**Required tasks:**
1) Translate this sentence from the forum thread on cutting thin metal into Spanish: "Band saws work great for metals but you have to have the right speed for the material you are cutting."
2) From the records, print the lines starting at the one containing "Task: Click the results" and ending at the one containing "Looking at the screenshot, I should (456, 50).", including both of those lines.

Well I wish you would have mentioned the metal. If you are cutting brass or Aluminum you can use scissors. Not the Ms's sewing scissors, but the utility ones in the drawer. 

John


----------



## placitassteam (Jan 2, 2008)

Band saws work great for metals but you have to have the right speed for the material you are cutting. Steeol has to be quite slow, slower than most home saws I have seen. I use my Delta for brass and and sometimes thin steel i.e. no more than .030 steel. The 5 inch drive pulley was replaced with a 12 inch one. I would like to go even slower, but that would take a variable speed motor.


----------



## Jack - Freshwater Models (Feb 17, 2008)

I routinely cut thin sheet brass on a small microlux table saw. Great for cutting strips. I use a .032" thick "jewlers slitting saw" blade from enco. Nice clean edge. 

Jack


----------



## Michael Glavin (Jan 2, 2009)

Jim, 

While utilizing a table saw or band saw is plausible if the proper precautions are in play each has its own inherent short comings and it’s NOT advisable in this circumstance IMO. If you have multiple cuts 36” in length precession is a likely prerequisite. Many have offered some very sage advice with regard to contacting a shop with a metal shear. This would be cheap, fast and accurate! As others have noted your local HVAC Contractor, sheet metal fabrication shop or even a local metal supply shop can help in my experience. 

Regards, 
Michael


----------



## mike452 (Nov 7, 2020)

yes, you can use a table saw to cut thin metal.


----------



## Greg Elmassian (Jan 3, 2008)

you do realize you answered an 11 year old thread? To what end?


----------

**Records for processing:**

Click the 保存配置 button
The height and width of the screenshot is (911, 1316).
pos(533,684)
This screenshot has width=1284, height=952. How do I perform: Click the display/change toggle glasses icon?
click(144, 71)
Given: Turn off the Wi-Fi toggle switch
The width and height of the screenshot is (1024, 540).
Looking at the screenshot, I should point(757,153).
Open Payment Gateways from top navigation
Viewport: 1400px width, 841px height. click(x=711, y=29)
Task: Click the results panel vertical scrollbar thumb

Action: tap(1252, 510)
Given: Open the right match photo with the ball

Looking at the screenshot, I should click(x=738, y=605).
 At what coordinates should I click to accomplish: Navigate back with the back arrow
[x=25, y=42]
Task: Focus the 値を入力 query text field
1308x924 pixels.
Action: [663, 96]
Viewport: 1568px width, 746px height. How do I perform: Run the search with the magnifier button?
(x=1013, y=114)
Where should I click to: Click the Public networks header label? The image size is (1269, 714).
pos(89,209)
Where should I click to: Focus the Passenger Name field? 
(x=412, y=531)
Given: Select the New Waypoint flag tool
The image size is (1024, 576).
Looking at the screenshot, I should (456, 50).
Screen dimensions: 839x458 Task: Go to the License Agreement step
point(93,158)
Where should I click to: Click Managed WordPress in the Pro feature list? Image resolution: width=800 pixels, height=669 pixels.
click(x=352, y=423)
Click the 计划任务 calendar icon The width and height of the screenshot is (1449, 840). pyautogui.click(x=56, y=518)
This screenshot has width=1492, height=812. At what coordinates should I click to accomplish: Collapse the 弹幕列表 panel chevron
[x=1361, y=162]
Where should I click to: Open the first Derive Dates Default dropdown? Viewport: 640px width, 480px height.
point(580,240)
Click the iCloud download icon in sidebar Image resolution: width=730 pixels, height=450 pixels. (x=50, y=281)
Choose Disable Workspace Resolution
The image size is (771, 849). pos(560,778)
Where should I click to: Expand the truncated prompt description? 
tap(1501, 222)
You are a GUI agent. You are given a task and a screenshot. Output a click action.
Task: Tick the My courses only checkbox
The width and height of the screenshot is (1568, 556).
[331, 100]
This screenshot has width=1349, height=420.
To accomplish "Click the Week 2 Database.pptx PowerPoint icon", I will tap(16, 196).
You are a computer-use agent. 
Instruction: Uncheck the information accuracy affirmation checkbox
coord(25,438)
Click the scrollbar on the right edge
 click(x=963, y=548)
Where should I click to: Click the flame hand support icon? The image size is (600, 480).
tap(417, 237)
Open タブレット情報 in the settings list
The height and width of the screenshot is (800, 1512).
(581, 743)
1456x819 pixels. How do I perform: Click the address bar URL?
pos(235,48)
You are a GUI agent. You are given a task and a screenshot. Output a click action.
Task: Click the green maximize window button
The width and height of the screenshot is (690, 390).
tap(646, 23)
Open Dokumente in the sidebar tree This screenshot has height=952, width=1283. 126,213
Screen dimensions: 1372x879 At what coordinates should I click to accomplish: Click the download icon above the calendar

**Task-by-task outputs:**
1) Las sierras de cinta funcionan muy bien con metales, pero hay que tener la velocidad adecuada para el material que se está cortando.

2)
Task: Click the results panel vertical scrollbar thumb

Action: tap(1252, 510)
Given: Open the right match photo with the ball

Looking at the screenshot, I should click(x=738, y=605).
 At what coordinates should I click to accomplish: Navigate back with the back arrow
[x=25, y=42]
Task: Focus the 値を入力 query text field
1308x924 pixels.
Action: [663, 96]
Viewport: 1568px width, 746px height. How do I perform: Run the search with the magnifier button?
(x=1013, y=114)
Where should I click to: Click the Public networks header label? The image size is (1269, 714).
pos(89,209)
Where should I click to: Focus the Passenger Name field? 
(x=412, y=531)
Given: Select the New Waypoint flag tool
The image size is (1024, 576).
Looking at the screenshot, I should (456, 50).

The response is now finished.